鑢鏡は静かに暮らしたいその③
「ただいま」
結局あれからドMの相手で放課後を使い切ってしまった。
「おかえり」
久美がエプロン姿で現れる。
「何でいるんだよ」
「今日遅くなるからご飯作ってあげてっておばさんから頼まれて」
そういえばこの前遅くなるなら飯でも用意しておけよって講義したな、それでこれか。
「そうか、分かった」
両親は共働きでいつも母が早く帰ってきて料理を作っていた、それでも遅く帰るときがしばしばある。
「ご飯にする? お風呂にする? それともわざわざここまでやってくれた私のためにひざまずいて感謝の気持を述べる? というより述べろ」
「はいはい、ありがとうございます」
ひざまずきはしない。
「まったくこんな美少女の作ったものを口にできるなんて感謝しなさいよ、幼馴染ってだけで、ここまでしてもらえるんだから」
久美はクッキング部にいるため、たまにクッキーやらケーキやらをおそそわけしてくれる。それなりに顔立ちもいいためか男子の中でも人気が在る、そのため俺は見ず知らずのやつに因縁をつけられることがしばしば、まあ世間一般的に言えば理想の幼馴染とでも言うべきだろうか、眼鏡をかけていないのでどうでもいいが。

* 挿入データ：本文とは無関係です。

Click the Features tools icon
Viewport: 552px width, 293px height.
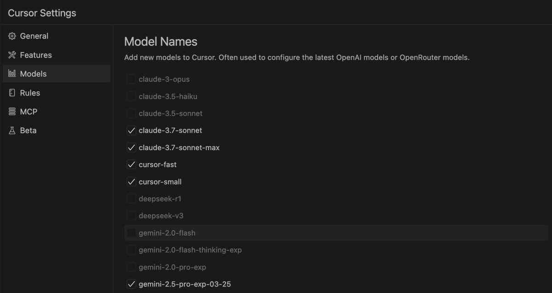click(12, 55)
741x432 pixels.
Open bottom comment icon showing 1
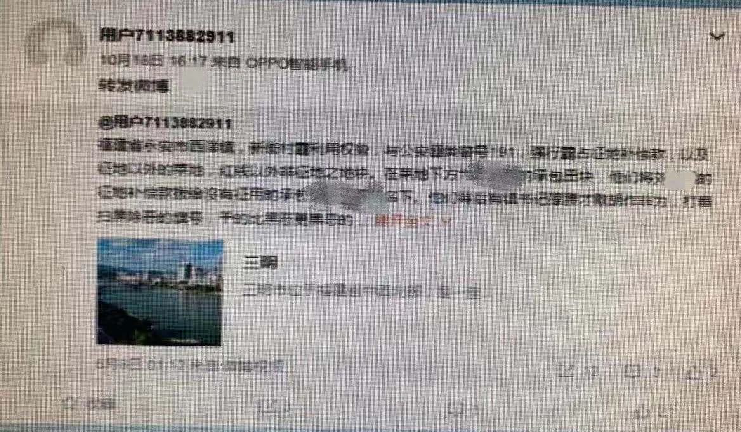[463, 409]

「それよりあんた、また眼鏡の数が増えたんじゃない? 少しは自重しなさいよ」
それと彼女は俺の秘密を知っている数少ない人間の一人だ。
「いいだろ、別にヒトの趣味にとやかく言うな」
「あっそ、とにかく冷めないうちにさっさと食べなさい、私への感謝で涙流しながら」
ご飯とシチューそれと簡単なサラダ、お好みでかけられるようにドレッシングと塩コショウが左に添えられている、それが二セット。
「なんだよ、先に食べてても良かったのに」
「ご飯なんて一人で食べても寂しいだけじゃない」
「そうか、じゃ頂きます」
シチューを口に入れてみる、野菜も食べやすくカットされていて、味も良く引き立っている。いつもの横暴な口調からは考えられないほど繊細な味だ。
「うん、うまい」
「そう、よかった……」
少し顔が赤い、おそらく料理を褒められて嬉しいのだろう。
「そういえば今日は帰りが遅かったのね、なんかあったの?」
「なんていうか……生徒会に……」
「生徒会? なんか悪いことでもしたの?」
「いや……、そうじゃなくて俺が生徒会に入ったんだよ」
「あんたが生徒会に!?」
ただでさえ大きな目をこれでもかというほど見開き、驚きの表情を示す久美。
「ああ、いろいろあってな」
「生徒会ねぇ、ってことは部活審査にあんたも出るってこと?」
霜月学園では年に一回不定期で部活審査が行われる。その部活が方針と合ったことをしているか、その結果次第では部費の削減や停部、へたをすれば廃部もありえる。
「あんたもってことはお前も出るのか?」
「そりゃ、風紀委員だもの」
部活審査は各クラスで決められた風紀委員と生徒会で行われる、勿論直前までそのことは伝えられず、部活に入っているものが自分の部活へ趣くことは無い。
「まあなんだ、それも当分先だろ?」
「明日よ、聞いてないの?」
「え?」
なにも聞いているはずが無い、聞いたとすれば変態な生徒会メンバーの紹介だけだ。
「私はメールで知らされたわ、明日あるって」
「なんだよ、加入早々一仕事かよ」
そのことで急いでメンバーを集めたのか、それで俺みたいな一般ピーポゥを。
「ま、明日は宜しくね、生徒会役員さん」
鑢鏡は静に暮らしたい、いや暮らしたかった。もうその願は過去のものになってしまったようだ。その願は一人の女性によって打ち砕かれた、せめて俺に1時間ほど時間を吹っ飛ばす能力が備わっていたのなら未来が変っていたかもしれない。
「おちそうさま、晩飯サンキューな」
だが……こんな時……忘れていけないのは…こんなヒドイ時にこそ……最悪のときにこそ! 『チャンス』というものは訪れるというとある漫画からの教訓だ……、「追い詰められた時」こそ……冷静に物事を対処し『チャンス』をものにするのだ
この鑢鏡いつだってそうやって来たのだ……今まで乗り越えられなかった物事など……。
「一度だって無いのだ!」
久美は白い目をこちらに向け、
「急にどうしたの?」
と言った、ほんとに俺どうかしてるよ。
感想よろしくお願いします。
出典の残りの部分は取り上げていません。